_Exercise_. Rewrite the rows below, putting "Point out an element on the screen" in place of each "Locate an element on the screen" and keeping everything else the same.

----- Recorded information

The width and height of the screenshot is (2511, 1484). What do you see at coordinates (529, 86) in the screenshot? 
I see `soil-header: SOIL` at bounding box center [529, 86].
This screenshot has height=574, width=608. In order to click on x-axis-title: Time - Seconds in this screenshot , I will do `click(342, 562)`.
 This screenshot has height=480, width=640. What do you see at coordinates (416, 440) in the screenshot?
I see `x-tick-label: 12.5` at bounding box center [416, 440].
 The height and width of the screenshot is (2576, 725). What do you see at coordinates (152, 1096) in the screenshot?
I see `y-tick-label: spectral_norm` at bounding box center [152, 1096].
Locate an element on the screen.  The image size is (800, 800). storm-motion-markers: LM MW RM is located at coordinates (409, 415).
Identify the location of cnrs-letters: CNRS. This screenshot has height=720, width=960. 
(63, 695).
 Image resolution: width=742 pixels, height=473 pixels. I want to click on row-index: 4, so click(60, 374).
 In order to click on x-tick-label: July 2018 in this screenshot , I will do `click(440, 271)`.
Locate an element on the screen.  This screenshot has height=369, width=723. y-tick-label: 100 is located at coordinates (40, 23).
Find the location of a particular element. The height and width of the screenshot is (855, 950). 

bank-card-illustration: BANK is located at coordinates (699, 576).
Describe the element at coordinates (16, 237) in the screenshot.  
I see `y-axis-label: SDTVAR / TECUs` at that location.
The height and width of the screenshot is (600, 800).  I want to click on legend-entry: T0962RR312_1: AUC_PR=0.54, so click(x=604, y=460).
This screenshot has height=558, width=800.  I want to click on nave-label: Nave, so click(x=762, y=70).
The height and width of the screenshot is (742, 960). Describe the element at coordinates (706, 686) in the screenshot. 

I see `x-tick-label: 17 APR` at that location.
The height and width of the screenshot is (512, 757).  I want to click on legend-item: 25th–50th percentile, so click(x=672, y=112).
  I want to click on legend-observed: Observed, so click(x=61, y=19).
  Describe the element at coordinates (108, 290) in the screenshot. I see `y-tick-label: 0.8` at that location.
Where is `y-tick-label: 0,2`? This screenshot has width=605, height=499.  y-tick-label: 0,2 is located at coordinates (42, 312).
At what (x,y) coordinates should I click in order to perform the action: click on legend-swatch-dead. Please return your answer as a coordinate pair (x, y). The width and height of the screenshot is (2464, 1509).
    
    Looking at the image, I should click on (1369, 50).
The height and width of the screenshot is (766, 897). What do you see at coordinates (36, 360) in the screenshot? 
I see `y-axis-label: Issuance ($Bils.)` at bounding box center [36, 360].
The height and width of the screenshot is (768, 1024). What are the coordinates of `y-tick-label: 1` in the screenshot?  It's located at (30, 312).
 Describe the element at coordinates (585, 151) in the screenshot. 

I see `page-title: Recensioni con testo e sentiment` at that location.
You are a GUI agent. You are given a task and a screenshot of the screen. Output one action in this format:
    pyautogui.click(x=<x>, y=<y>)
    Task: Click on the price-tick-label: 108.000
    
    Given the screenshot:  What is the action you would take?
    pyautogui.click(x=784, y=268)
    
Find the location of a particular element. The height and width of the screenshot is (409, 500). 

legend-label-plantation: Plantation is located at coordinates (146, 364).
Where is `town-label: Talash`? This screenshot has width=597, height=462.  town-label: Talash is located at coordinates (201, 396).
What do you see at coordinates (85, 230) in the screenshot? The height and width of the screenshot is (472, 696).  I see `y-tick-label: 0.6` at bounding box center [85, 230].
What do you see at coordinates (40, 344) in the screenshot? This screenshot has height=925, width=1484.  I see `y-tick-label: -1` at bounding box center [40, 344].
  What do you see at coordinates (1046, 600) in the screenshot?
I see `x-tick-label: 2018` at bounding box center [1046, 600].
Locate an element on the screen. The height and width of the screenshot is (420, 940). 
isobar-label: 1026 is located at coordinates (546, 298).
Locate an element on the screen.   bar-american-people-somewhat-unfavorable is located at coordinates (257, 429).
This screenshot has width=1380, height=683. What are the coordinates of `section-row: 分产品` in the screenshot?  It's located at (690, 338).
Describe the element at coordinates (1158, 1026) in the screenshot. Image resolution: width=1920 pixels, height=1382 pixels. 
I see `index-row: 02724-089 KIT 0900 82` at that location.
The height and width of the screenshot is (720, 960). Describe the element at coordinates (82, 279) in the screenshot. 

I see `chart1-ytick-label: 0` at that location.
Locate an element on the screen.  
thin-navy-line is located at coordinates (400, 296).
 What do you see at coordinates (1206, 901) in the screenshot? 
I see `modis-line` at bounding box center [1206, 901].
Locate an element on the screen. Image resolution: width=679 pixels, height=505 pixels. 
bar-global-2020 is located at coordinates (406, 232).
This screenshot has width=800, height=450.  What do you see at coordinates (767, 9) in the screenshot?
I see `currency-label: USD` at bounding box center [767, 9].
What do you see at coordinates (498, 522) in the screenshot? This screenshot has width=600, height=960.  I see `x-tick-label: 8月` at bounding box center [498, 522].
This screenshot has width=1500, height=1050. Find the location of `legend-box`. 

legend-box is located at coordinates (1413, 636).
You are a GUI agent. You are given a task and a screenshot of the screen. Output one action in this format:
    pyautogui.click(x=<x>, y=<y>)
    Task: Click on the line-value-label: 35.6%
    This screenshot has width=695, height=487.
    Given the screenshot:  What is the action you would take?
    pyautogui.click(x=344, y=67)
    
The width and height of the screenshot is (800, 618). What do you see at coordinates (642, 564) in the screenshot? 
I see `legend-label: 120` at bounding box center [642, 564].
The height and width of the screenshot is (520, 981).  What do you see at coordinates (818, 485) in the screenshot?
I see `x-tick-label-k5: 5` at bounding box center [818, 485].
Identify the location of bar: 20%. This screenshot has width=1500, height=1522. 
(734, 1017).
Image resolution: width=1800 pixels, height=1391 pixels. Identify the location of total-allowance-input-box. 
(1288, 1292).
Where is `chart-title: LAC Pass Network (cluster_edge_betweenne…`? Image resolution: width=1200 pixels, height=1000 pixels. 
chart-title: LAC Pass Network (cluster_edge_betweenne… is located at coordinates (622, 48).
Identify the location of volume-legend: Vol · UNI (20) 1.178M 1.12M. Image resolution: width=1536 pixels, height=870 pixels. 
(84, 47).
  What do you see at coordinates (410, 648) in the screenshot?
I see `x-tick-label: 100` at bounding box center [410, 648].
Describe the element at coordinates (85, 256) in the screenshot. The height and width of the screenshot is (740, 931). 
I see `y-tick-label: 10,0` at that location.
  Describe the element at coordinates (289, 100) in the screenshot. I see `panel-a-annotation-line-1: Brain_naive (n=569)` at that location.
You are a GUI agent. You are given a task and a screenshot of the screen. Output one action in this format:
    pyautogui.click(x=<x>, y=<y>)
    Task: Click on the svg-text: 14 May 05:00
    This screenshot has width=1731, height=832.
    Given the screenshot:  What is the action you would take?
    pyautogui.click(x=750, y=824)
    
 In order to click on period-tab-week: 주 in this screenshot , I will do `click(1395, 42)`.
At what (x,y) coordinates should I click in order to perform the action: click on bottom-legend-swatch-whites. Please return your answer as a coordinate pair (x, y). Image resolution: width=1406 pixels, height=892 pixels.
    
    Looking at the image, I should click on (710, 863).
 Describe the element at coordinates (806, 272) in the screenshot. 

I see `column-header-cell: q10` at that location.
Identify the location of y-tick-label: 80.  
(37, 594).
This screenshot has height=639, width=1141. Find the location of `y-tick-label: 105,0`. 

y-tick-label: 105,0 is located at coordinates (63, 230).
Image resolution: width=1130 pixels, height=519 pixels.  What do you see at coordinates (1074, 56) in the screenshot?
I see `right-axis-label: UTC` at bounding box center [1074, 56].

----------

_Finished exercise_.
The width and height of the screenshot is (2511, 1484). What do you see at coordinates (529, 86) in the screenshot? 
I see `soil-header: SOIL` at bounding box center [529, 86].
This screenshot has height=574, width=608. In order to click on x-axis-title: Time - Seconds in this screenshot , I will do `click(342, 562)`.
 This screenshot has height=480, width=640. What do you see at coordinates (416, 440) in the screenshot?
I see `x-tick-label: 12.5` at bounding box center [416, 440].
 The height and width of the screenshot is (2576, 725). What do you see at coordinates (152, 1096) in the screenshot?
I see `y-tick-label: spectral_norm` at bounding box center [152, 1096].
Point out an element on the screen.  The image size is (800, 800). storm-motion-markers: LM MW RM is located at coordinates (409, 415).
Identify the location of cnrs-letters: CNRS. This screenshot has height=720, width=960. 
(63, 695).
 Image resolution: width=742 pixels, height=473 pixels. I want to click on row-index: 4, so click(60, 374).
 In order to click on x-tick-label: July 2018 in this screenshot , I will do `click(440, 271)`.
Point out an element on the screen.  This screenshot has height=369, width=723. y-tick-label: 100 is located at coordinates (40, 23).
Find the location of a particular element. The height and width of the screenshot is (855, 950). 

bank-card-illustration: BANK is located at coordinates (699, 576).
Describe the element at coordinates (16, 237) in the screenshot.  
I see `y-axis-label: SDTVAR / TECUs` at that location.
The height and width of the screenshot is (600, 800).  I want to click on legend-entry: T0962RR312_1: AUC_PR=0.54, so click(x=604, y=460).
This screenshot has height=558, width=800.  I want to click on nave-label: Nave, so click(x=762, y=70).
The height and width of the screenshot is (742, 960). Describe the element at coordinates (706, 686) in the screenshot. 

I see `x-tick-label: 17 APR` at that location.
The height and width of the screenshot is (512, 757).  I want to click on legend-item: 25th–50th percentile, so click(x=672, y=112).
  I want to click on legend-observed: Observed, so click(x=61, y=19).
  Describe the element at coordinates (108, 290) in the screenshot. I see `y-tick-label: 0.8` at that location.
Where is `y-tick-label: 0,2`? This screenshot has width=605, height=499.  y-tick-label: 0,2 is located at coordinates (42, 312).
At what (x,y) coordinates should I click in order to perform the action: click on legend-swatch-dead. Please return your answer as a coordinate pair (x, y). The width and height of the screenshot is (2464, 1509).
    
    Looking at the image, I should click on (1369, 50).
The height and width of the screenshot is (766, 897). What do you see at coordinates (36, 360) in the screenshot? 
I see `y-axis-label: Issuance ($Bils.)` at bounding box center [36, 360].
The height and width of the screenshot is (768, 1024). What are the coordinates of `y-tick-label: 1` in the screenshot?  It's located at (30, 312).
 Describe the element at coordinates (585, 151) in the screenshot. 

I see `page-title: Recensioni con testo e sentiment` at that location.
You are a GUI agent. You are given a task and a screenshot of the screen. Output one action in this format:
    pyautogui.click(x=<x>, y=<y>)
    Task: Click on the price-tick-label: 108.000
    
    Given the screenshot:  What is the action you would take?
    pyautogui.click(x=784, y=268)
    
Find the location of a particular element. The height and width of the screenshot is (409, 500). 

legend-label-plantation: Plantation is located at coordinates (146, 364).
Where is `town-label: Talash`? This screenshot has width=597, height=462.  town-label: Talash is located at coordinates (201, 396).
What do you see at coordinates (85, 230) in the screenshot? The height and width of the screenshot is (472, 696).  I see `y-tick-label: 0.6` at bounding box center [85, 230].
What do you see at coordinates (40, 344) in the screenshot? This screenshot has height=925, width=1484.  I see `y-tick-label: -1` at bounding box center [40, 344].
  What do you see at coordinates (1046, 600) in the screenshot?
I see `x-tick-label: 2018` at bounding box center [1046, 600].
Point out an element on the screen. The height and width of the screenshot is (420, 940). 
isobar-label: 1026 is located at coordinates (546, 298).
Point out an element on the screen.   bar-american-people-somewhat-unfavorable is located at coordinates (257, 429).
This screenshot has width=1380, height=683. What are the coordinates of `section-row: 分产品` in the screenshot?  It's located at (690, 338).
Describe the element at coordinates (1158, 1026) in the screenshot. Image resolution: width=1920 pixels, height=1382 pixels. 
I see `index-row: 02724-089 KIT 0900 82` at that location.
The height and width of the screenshot is (720, 960). Describe the element at coordinates (82, 279) in the screenshot. 

I see `chart1-ytick-label: 0` at that location.
Point out an element on the screen.  
thin-navy-line is located at coordinates (400, 296).
 What do you see at coordinates (1206, 901) in the screenshot? 
I see `modis-line` at bounding box center [1206, 901].
Point out an element on the screen. Image resolution: width=679 pixels, height=505 pixels. 
bar-global-2020 is located at coordinates (406, 232).
This screenshot has width=800, height=450.  What do you see at coordinates (767, 9) in the screenshot?
I see `currency-label: USD` at bounding box center [767, 9].
What do you see at coordinates (498, 522) in the screenshot? This screenshot has width=600, height=960.  I see `x-tick-label: 8月` at bounding box center [498, 522].
This screenshot has width=1500, height=1050. Find the location of `legend-box`. 

legend-box is located at coordinates (1413, 636).
You are a GUI agent. You are given a task and a screenshot of the screen. Output one action in this format:
    pyautogui.click(x=<x>, y=<y>)
    Task: Click on the line-value-label: 35.6%
    This screenshot has width=695, height=487.
    Given the screenshot:  What is the action you would take?
    pyautogui.click(x=344, y=67)
    
The width and height of the screenshot is (800, 618). What do you see at coordinates (642, 564) in the screenshot? 
I see `legend-label: 120` at bounding box center [642, 564].
The height and width of the screenshot is (520, 981).  What do you see at coordinates (818, 485) in the screenshot?
I see `x-tick-label-k5: 5` at bounding box center [818, 485].
Identify the location of bar: 20%. This screenshot has width=1500, height=1522. 
(734, 1017).
Image resolution: width=1800 pixels, height=1391 pixels. Identify the location of total-allowance-input-box. 
(1288, 1292).
Where is `chart-title: LAC Pass Network (cluster_edge_betweenne…`? Image resolution: width=1200 pixels, height=1000 pixels. 
chart-title: LAC Pass Network (cluster_edge_betweenne… is located at coordinates (622, 48).
Identify the location of volume-legend: Vol · UNI (20) 1.178M 1.12M. Image resolution: width=1536 pixels, height=870 pixels. 
(84, 47).
  What do you see at coordinates (410, 648) in the screenshot?
I see `x-tick-label: 100` at bounding box center [410, 648].
Describe the element at coordinates (85, 256) in the screenshot. The height and width of the screenshot is (740, 931). 
I see `y-tick-label: 10,0` at that location.
  Describe the element at coordinates (289, 100) in the screenshot. I see `panel-a-annotation-line-1: Brain_naive (n=569)` at that location.
You are a GUI agent. You are given a task and a screenshot of the screen. Output one action in this format:
    pyautogui.click(x=<x>, y=<y>)
    Task: Click on the svg-text: 14 May 05:00
    This screenshot has width=1731, height=832.
    Given the screenshot:  What is the action you would take?
    pyautogui.click(x=750, y=824)
    
 In order to click on period-tab-week: 주 in this screenshot , I will do `click(1395, 42)`.
At what (x,y) coordinates should I click in order to perform the action: click on bottom-legend-swatch-whites. Please return your answer as a coordinate pair (x, y). Image resolution: width=1406 pixels, height=892 pixels.
    
    Looking at the image, I should click on (710, 863).
 Describe the element at coordinates (806, 272) in the screenshot. 

I see `column-header-cell: q10` at that location.
Identify the location of y-tick-label: 80.  
(37, 594).
This screenshot has height=639, width=1141. Find the location of `y-tick-label: 105,0`. 

y-tick-label: 105,0 is located at coordinates (63, 230).
Image resolution: width=1130 pixels, height=519 pixels.  What do you see at coordinates (1074, 56) in the screenshot?
I see `right-axis-label: UTC` at bounding box center [1074, 56].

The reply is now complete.